Frau Prof. Dr. Seiderer-Nack: „Das kann für manche Patientinnen eine gute Alternative sein. Generell sollte man, wie gerade schon angesprochen, bei hormonellen Verhütungsmitteln jedoch beachten, dass diese mit einem erhöhten Thromboserisiko einhergehen können. Auch für CED-Betroffene kann aufgrund ihrer Grunderkrankung ein erhöhtes Thromboserisiko bestehen.“ 

Frage: Das klingt, als würde die CED-Therapie die Wahl des Verhütungsmittels einschränken…

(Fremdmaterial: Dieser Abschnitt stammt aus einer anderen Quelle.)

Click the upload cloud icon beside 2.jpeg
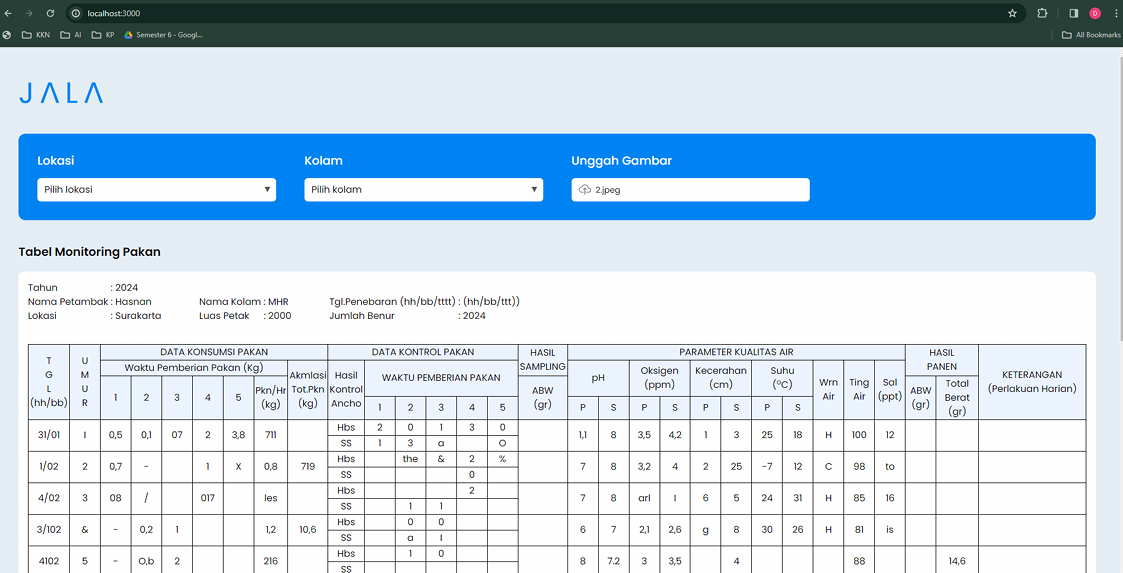This screenshot has width=1123, height=573. 585,190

Frau Prof. Dr. Seiderer-Nack: „Das kann man nicht allgemein formulieren. Bei der medikamentösen Behandlung einer Grunderkrankung wie CED, muss immer berücksichtigt werden, dass der verabreichte Wirkstoff zur Therapie der CED bestimmte Organe beeinträchtigen kann. Ein Verhütungsmittel kann unter Umständen ein Organ wie die Leber zusätzlich belasten oder sich negativ auf die Knochendichte auswirken. Das alles spielt bei der Wahl des Verhütungsmittels eine Rolle und muss bei jeder Patientin individuell berücksichtigt werden. Insbesondere wenn die hormonelle Verhütung in einer bestimmten Krankheitsphase zu einer zusätzlichen Belastung wird, ist es wichtig, den Patientinnen Alternativen aufzuzeigen. In jedem Fall sollten auch sexuell übertragbare Krankheiten und der Schutz vor ihnen Teil des Gesprächs sein.“

Frage: Bei der Verhütung sollten ja beide Partner ihren Anteil haben…

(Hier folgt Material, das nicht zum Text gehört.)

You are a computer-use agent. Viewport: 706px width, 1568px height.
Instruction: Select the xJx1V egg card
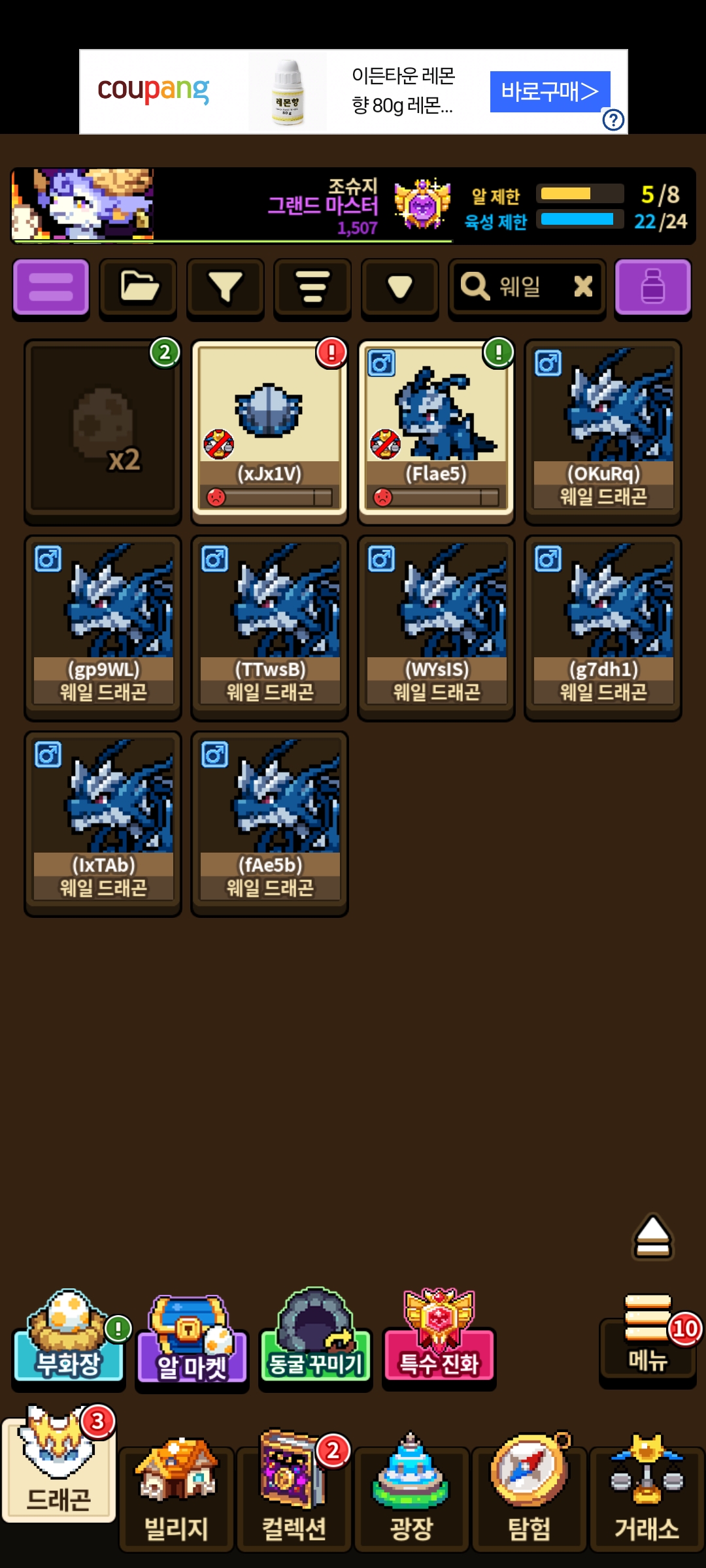(269, 432)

Frau Prof. Dr. Seiderer-Nack: „Das stimmt. Eine Beratung über Verhütungsmethoden sollte als eine partnerschaftliche Aufgabe gesehen und die Entscheidung über die Art der Methoden von beiden Partnern gemeinschaftlich getroffen werden.“

Vielen Dank Frau Prof. Dr. Seiderer-Nack für dieses Gespräch.